## Exercise instructions
What is the number of lines in the data that contain "Versandkosten"? Nothing besides that number, please.

****************************************

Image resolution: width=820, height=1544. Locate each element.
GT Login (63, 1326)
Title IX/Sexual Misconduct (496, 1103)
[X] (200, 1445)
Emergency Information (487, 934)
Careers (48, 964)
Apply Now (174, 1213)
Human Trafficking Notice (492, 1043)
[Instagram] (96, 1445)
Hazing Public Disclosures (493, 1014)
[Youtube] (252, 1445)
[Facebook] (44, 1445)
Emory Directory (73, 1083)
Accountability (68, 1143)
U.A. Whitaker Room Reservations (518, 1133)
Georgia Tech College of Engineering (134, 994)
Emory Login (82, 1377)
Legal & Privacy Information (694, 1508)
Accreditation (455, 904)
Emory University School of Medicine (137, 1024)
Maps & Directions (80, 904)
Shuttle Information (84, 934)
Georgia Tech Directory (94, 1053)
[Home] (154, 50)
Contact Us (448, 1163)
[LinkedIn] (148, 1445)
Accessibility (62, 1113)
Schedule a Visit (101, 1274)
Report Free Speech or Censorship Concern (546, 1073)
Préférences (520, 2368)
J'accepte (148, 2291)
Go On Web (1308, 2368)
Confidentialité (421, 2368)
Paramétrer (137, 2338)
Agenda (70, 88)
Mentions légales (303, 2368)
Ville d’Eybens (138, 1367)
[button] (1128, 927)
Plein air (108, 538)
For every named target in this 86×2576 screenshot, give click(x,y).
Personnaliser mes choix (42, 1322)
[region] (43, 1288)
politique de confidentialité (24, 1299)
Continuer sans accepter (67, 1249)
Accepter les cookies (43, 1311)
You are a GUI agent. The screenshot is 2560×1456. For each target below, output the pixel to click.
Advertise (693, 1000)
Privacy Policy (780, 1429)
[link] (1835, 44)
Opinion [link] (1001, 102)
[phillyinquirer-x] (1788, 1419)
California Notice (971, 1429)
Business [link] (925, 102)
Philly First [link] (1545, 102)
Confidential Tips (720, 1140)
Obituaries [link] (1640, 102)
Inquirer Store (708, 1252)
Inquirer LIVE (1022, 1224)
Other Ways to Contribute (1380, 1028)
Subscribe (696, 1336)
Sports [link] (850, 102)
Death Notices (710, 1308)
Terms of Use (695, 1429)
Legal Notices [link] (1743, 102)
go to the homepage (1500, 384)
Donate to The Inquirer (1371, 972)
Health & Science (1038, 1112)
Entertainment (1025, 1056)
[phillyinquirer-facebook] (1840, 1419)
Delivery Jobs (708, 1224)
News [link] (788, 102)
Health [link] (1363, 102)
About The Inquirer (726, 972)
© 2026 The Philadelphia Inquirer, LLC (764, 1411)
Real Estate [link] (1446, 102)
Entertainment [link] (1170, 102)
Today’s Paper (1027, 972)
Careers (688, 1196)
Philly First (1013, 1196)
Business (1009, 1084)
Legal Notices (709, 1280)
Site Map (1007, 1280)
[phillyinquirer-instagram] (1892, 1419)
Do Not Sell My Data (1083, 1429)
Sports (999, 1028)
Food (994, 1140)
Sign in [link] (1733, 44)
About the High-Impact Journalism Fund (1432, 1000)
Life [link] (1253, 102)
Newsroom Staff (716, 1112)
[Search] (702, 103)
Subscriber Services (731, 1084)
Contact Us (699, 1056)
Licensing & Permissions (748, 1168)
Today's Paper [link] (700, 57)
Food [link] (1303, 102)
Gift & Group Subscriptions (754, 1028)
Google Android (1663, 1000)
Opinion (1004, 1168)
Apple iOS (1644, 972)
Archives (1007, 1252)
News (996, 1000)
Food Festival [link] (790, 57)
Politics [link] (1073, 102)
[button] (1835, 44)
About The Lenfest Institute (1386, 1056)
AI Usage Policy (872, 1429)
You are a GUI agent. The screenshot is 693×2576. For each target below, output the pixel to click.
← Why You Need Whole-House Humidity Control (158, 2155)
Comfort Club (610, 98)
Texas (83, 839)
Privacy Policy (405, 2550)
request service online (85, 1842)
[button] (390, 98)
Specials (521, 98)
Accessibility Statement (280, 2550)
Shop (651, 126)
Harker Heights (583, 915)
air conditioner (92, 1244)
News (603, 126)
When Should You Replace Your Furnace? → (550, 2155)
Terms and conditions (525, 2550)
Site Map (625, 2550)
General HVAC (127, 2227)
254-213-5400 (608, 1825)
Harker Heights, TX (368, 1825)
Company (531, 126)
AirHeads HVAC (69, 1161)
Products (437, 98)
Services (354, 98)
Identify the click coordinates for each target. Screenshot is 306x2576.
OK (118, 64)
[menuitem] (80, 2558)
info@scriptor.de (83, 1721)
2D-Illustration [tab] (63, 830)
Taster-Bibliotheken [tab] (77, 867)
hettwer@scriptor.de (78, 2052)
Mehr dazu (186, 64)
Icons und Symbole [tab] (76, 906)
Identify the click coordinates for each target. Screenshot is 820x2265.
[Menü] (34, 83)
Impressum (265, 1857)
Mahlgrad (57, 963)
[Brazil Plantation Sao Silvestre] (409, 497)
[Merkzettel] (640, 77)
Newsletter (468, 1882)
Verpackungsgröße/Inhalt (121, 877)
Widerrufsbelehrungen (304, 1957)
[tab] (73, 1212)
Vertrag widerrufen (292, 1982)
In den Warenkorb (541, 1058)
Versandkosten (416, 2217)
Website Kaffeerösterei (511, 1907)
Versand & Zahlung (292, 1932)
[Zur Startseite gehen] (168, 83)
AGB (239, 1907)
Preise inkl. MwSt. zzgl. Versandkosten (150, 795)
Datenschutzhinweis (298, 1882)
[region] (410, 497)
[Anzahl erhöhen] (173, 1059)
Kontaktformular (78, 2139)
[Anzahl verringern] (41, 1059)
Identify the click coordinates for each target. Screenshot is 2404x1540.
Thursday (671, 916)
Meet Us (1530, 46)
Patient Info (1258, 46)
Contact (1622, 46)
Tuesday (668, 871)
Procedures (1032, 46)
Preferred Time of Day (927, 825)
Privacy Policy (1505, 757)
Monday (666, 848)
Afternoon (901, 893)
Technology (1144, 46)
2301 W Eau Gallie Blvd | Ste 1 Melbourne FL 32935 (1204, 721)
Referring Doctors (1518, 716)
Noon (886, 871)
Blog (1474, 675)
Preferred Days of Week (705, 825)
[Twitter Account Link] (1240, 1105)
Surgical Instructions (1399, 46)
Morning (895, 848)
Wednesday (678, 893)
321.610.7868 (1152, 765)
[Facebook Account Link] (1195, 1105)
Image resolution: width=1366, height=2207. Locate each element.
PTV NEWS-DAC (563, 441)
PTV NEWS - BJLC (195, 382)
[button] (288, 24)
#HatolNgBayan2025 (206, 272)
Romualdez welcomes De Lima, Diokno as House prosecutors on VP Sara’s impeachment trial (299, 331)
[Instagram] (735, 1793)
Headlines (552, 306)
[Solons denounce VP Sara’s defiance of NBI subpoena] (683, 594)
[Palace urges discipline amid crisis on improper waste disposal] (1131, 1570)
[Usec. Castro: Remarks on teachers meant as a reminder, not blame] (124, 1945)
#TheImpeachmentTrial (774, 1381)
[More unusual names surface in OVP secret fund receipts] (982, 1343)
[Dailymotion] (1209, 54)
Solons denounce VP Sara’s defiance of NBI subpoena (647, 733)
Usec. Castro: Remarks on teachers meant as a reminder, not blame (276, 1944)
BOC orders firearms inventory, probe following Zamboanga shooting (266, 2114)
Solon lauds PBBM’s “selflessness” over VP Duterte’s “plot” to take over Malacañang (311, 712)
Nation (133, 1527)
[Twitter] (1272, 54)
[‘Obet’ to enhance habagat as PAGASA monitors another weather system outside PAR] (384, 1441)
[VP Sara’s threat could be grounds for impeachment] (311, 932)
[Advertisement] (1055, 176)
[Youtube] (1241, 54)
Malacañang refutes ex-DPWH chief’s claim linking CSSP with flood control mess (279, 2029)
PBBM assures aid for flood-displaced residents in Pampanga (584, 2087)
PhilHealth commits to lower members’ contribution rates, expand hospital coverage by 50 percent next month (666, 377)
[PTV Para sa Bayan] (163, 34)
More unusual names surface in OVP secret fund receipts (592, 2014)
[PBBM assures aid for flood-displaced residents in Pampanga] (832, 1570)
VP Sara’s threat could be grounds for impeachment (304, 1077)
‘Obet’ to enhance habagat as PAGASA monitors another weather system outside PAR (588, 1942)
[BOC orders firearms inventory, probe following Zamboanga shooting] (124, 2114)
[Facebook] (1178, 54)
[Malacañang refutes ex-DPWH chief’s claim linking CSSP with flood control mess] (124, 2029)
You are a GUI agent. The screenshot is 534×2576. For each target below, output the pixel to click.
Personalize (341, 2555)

****************************************

## Solved problem
2